Yes, probably, if you can get a kit with, say, two or five resistors of each E12 or E24 value, that's not too expensive, that's probably a good idea. I tend to use certain values much more often than others - I prefer the 10 and 33 values in each decade, and the most common values I use are 10k, 33k, 3k3, 1k, 100k, in order of decreasing frequency, probably. If I did a lot of work with LEDs I would stock lots of resistors in the relevant range - 100Ω to 680Ω or so. If I did a lot of power work, I would stock 5W and 10W resistors in low ohms ranges. I would also get familiar with my local and e-order suppliers and what stock they had.

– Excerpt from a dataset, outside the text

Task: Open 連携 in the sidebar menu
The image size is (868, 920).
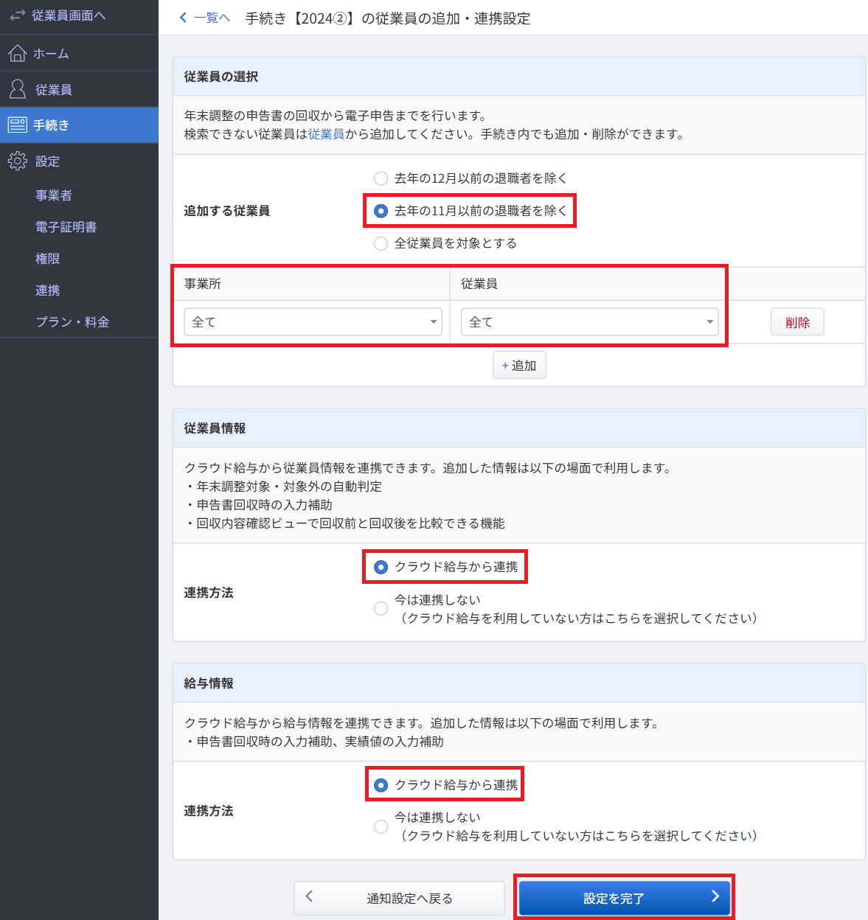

What range of caps would you recommend? Electrolytic, ceramic, tant? All kinds?
Not tantalums. Well, perhaps a few values. Electrolytics, ceramics, and some film types.
Standard small signal transistors - in America, 2N3904/3906, some small Darlingtons (MPSA14,64), and some resistor-equipped transistors (FJN33xx) - and some small and medium power transistors in TO-126 and TO-220 packages, like BD139/140 and TIP1xx (including some Darlingtons), and TO-3 if I was doing power stuff. Also BS170 small-signal MOSFET (or 2N7000 in USA).
1N914/4148; 1N4004,7; 1N5404,7; 1N5819; other high-speed, high-voltage and Schottky types if I was working on power supplies.
Maybe, if there were specific voltage/power combinations that I needed often.
Anything else that you can think of would be appreciated, thanks!
Potentiometers. Trimpots! LEDs. Stripboard. Jumper pins. Connectors. IC sockets. Resistor networks. Pushbuttons and small toggle switches. Rotary switches. Crystals. Microcontrollers. FPGAs. CMOS or 74HC or 74LV logic. It all depends what sort of stuff you're doing.
I'm keen to hear what others suggest!